Supplied entries:
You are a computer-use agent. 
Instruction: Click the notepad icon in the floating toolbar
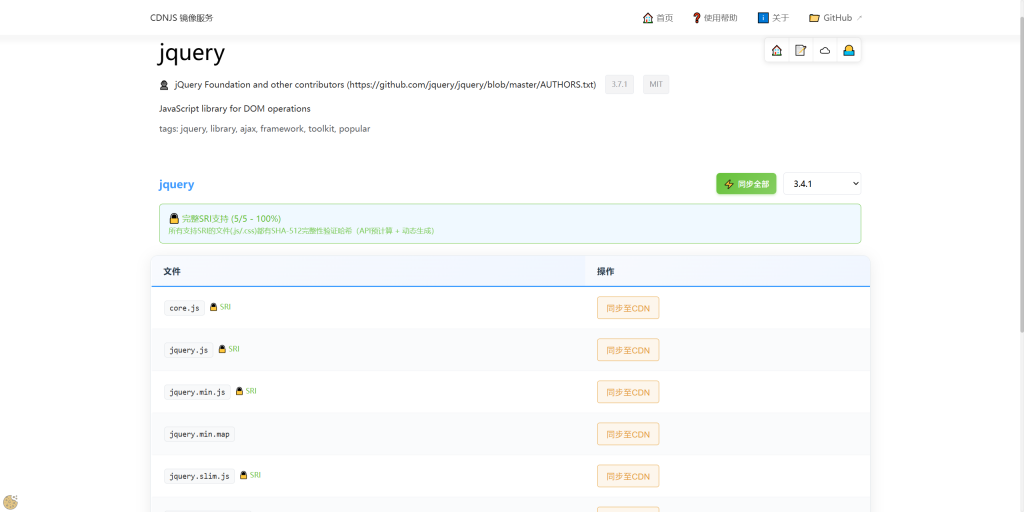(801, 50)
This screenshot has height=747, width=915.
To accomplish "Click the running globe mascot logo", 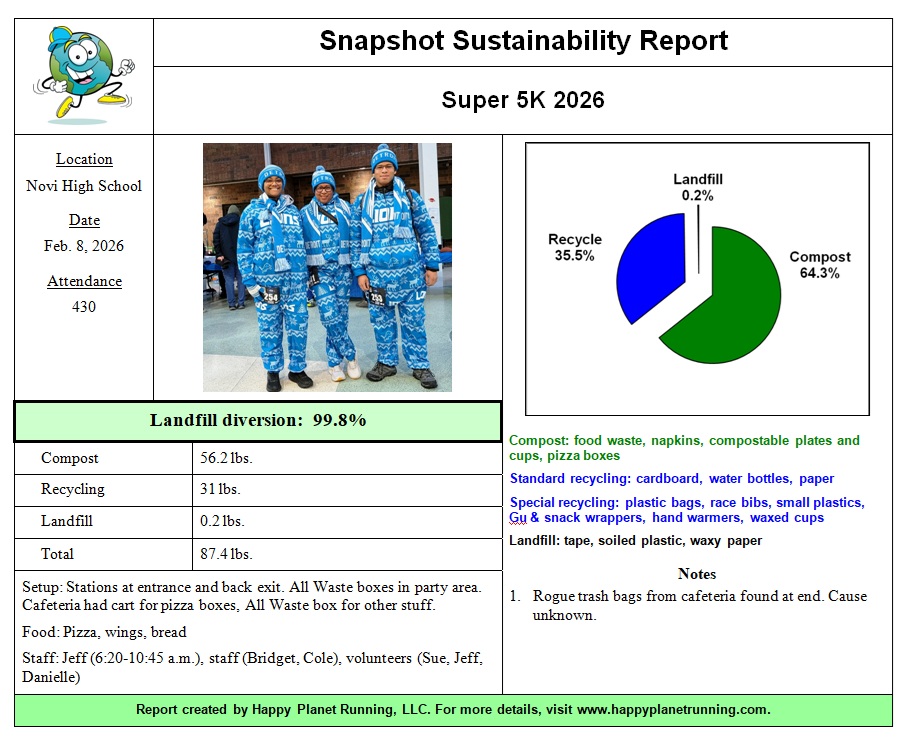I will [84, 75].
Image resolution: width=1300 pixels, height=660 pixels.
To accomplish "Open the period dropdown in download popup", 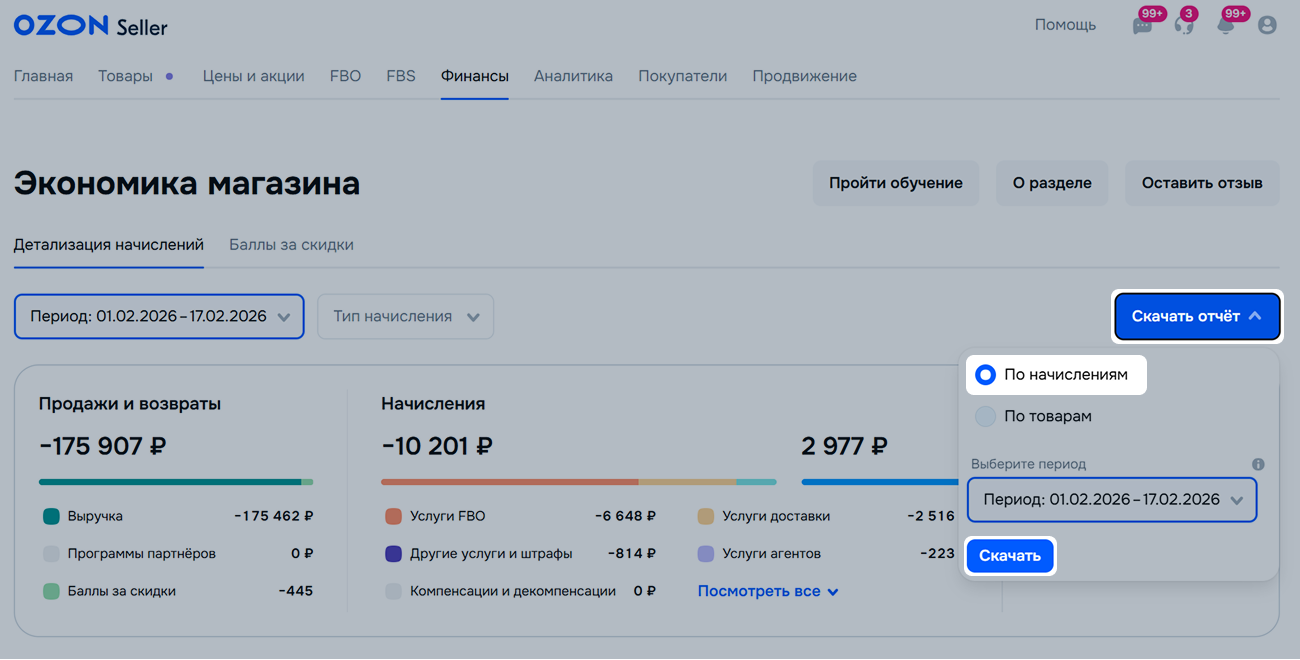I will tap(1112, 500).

Aim of the task: In the entries above, find each line that has the word "height". Copy it.

Answer box:
This screenshot has height=747, width=915.
Image resolution: width=1300 pixels, height=660 pixels.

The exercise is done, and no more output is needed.